Experts from Flinders University have expressed concern about the effect of sport participation on children from their pre-school and primary school years, through to young adulthood, and the researchers have issued a warning to parents that they should think twice before putting preschool aged children into competitive sporting programs.

The warning follows extensive interviews with 16 parents of children aged between three and five years old to evaluate the attitudes, motives, and beliefs of parents who engage their children in organised competitive sports at a young age.

“Broader social and cultural forces also play a part in the parents’ motivations and beliefs about the benefits and challenges of contemporary sports,” says lead author Emilea Mysko, whose doctoral study surrounds children’s sport participation and parental role modelling.

“What this and other studies have found is that parents need to be well informed about the short and long-term benefits and risks of deciding to join a competitive sport, particularly at a young age. Parents and carers need to look past the social norms, sporting group and government sporting campaigns and consider whether to enrol their child into an organised sports program.”

Mysko continues: “At a higher level, the youth sport policy-makers need to review the current youth sport model of participation to ensure that those who start sport stay in sport – which doesn’t happen a lot of the time across the childhood development span.”

Although there are many benefits to competitive sport including developing motor competencies, positive self-efficacy, and increased psychological health and wellbeing; early participation can lead to physical injury and psychological burnout which contributes to sporting dropout rates rising in mid-to-late childhood.
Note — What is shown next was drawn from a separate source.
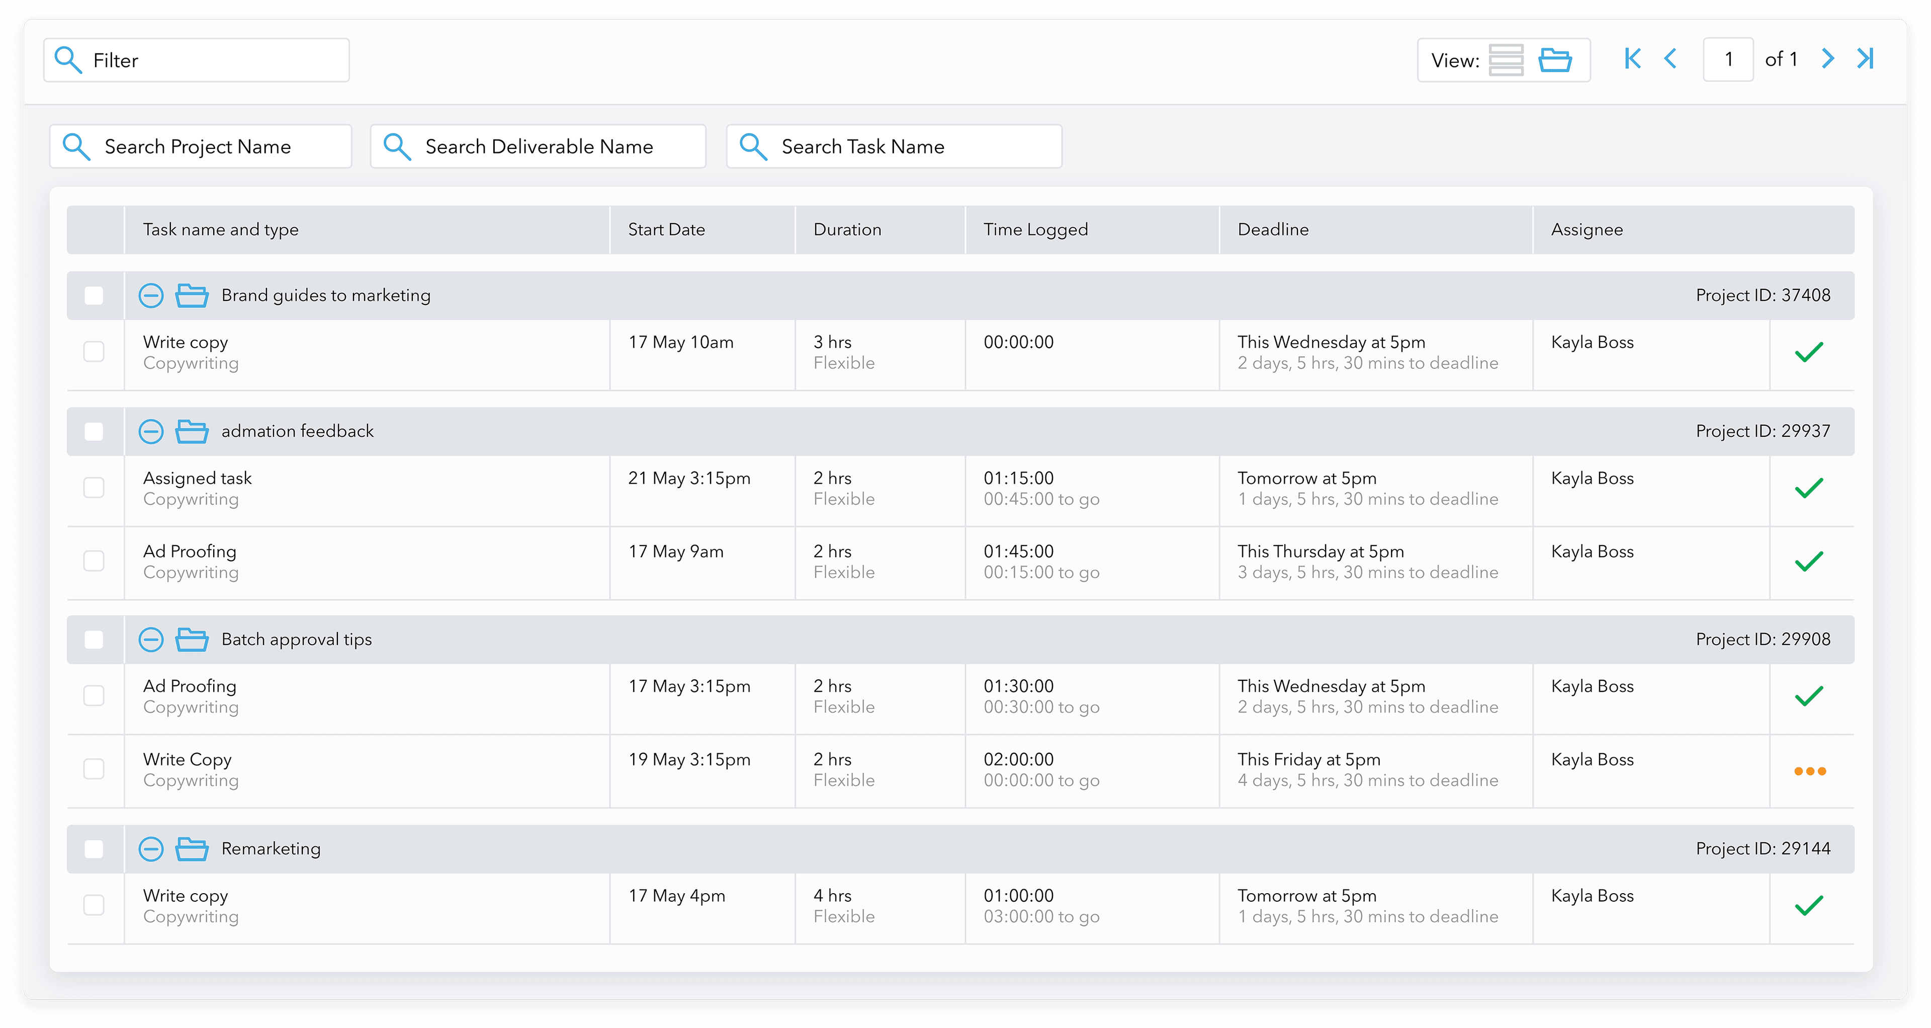The height and width of the screenshot is (1028, 1931).
Task: Tick the Write copy checkbox in Remarketing
Action: click(94, 905)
One previous study found children who participate before six years of age have an increased tendency to drop out of organised sport within a four-year period.

Co-author Associate Professor Sam Elliott, an expert in the field of sport parenting, participation, and retention, says there are many psycho-social outcomes to consider in youth sport.

“On the one hand, there is evidence that early sport involvement, if carefully delivered, can offer benefits for children,” he said. “But on the other hand, starting children in competitive sport from as young as three years – often dubbed the ‘Tiger Woods effect’ – is associated with a number of potential risks in the present and looking into the future.”

The study’s third author Professor Murray Drummond, director of the Sport, Health, Activity, Performance and Exercise (SHAPE) Research Centre at Flinders University, is the author of Boys’ Bodies: Sport, Health, and Physical Activity (Palgrave Macmillan) and has been investigating the role of sports in mental health and well-being.

The study titled Understanding parents’ motives for, and beliefs about, enrolling three-to-five-year-old children into organised sporting programs (2022) by Emilea Mysko, Sam Elliott and Murray Drummond was published in the Qualitative Research in Sport, Exercise and Health journal, and can be accessed on the Flinders University website here.